これがちょっと誤解を招いているようなので補足→Social processとしての証明の受容 - くるるの数学ノート

「物事の把握の仕方」というと大げさすぎますが(というわけでその時点で言葉の選択を間違えていますが)、問題を解こうとするときのスタイルは人それぞれで、むしろ人によって違うからこそ新しい視点が得られるのだと考えています。例えばJustin Mooreはシンプルだけど妙な構造を新しく作ってからそれを通して問題をみてやるというスタイルで、なぜかその新しい構造が異常なほどに本質的だったりします。その発想がどこから来るのかまったく不明でいつもこの人は違うなぁとおもいます。彼との共著の論文で査読者が「この定義のmotivationを書いて欲しい」とか要求してきて、彼なりに一生懸命書いたパラグラフがあるのですが、私を含む凡人には全く意味不明で芸術家の発想と同様にそのすごさをただ堪能するべきだと思ったものです。
それに対して、Paul Larsonは彼が深く理解している強力なツールを軸に問題をそこに落とし込むスタイルですよね。まあ、彼はわりと万能なのでパートナーによってずいぶんと違う感じになりますが。最近論文を見ていませんが、Jindra Zapletalなんかはもっと細かい工夫ですり抜けるような感じで。もっと上の年代の人たちについてはよりはっきりと違いがあるように思います。
そういう人たちから比べると、私は大きなシナリオは似た問題ですでに成功されているものから取ってきて、上手くいっていないところを局所的になんとかするような感じです。これはもう、全体の戦略を練れるだけの大局観が無く、全部をみながら詳細をいじり続けられるだけの記憶力が無いという、欠点をカバーする形で出来上がってきたスタイルで、あんまりほめられたものではないです。

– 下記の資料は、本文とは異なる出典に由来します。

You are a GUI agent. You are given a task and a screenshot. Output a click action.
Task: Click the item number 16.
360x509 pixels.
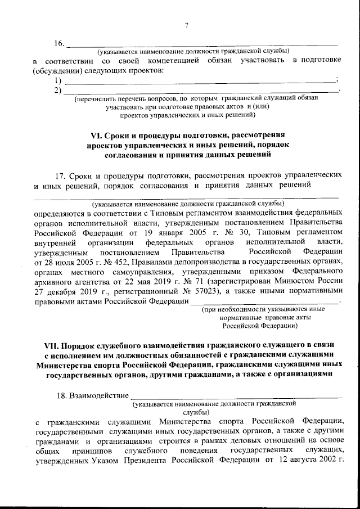[x=59, y=43]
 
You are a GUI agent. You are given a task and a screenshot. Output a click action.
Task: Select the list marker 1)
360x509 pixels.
[x=57, y=80]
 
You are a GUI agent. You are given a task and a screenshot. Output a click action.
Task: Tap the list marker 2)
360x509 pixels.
[x=57, y=90]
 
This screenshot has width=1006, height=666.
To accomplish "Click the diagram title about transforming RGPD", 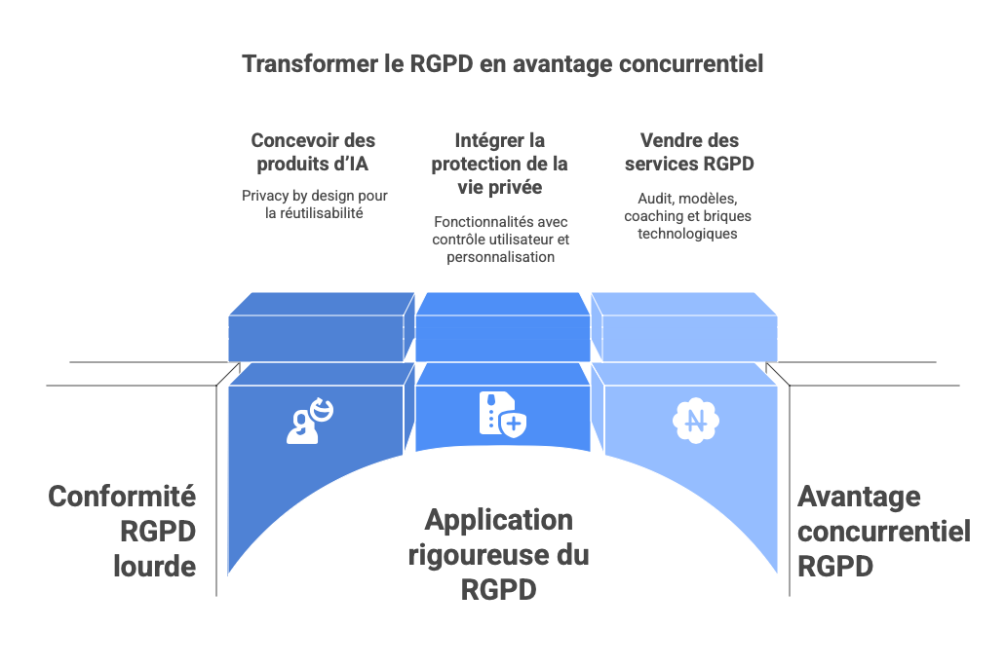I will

ついでにいうと、Shelahの実数を付け加えないiterationに関する補題は3回くらい理解しようとして挫折しながら、あちこちで使っているので、「証明を理解していなければダメだ」なんて口が裂けても言えません(ダメじゃん)。えーと、ダメだと私もやっぱり思いますので、誰かわかりやすく書き直してくださいませんか?

というわけで、私としては卑下が95%くらい、残りは「反例も大事だと思うんですけど」という消極的な主張なつもりなわけで、そのように読んでくださると助かります。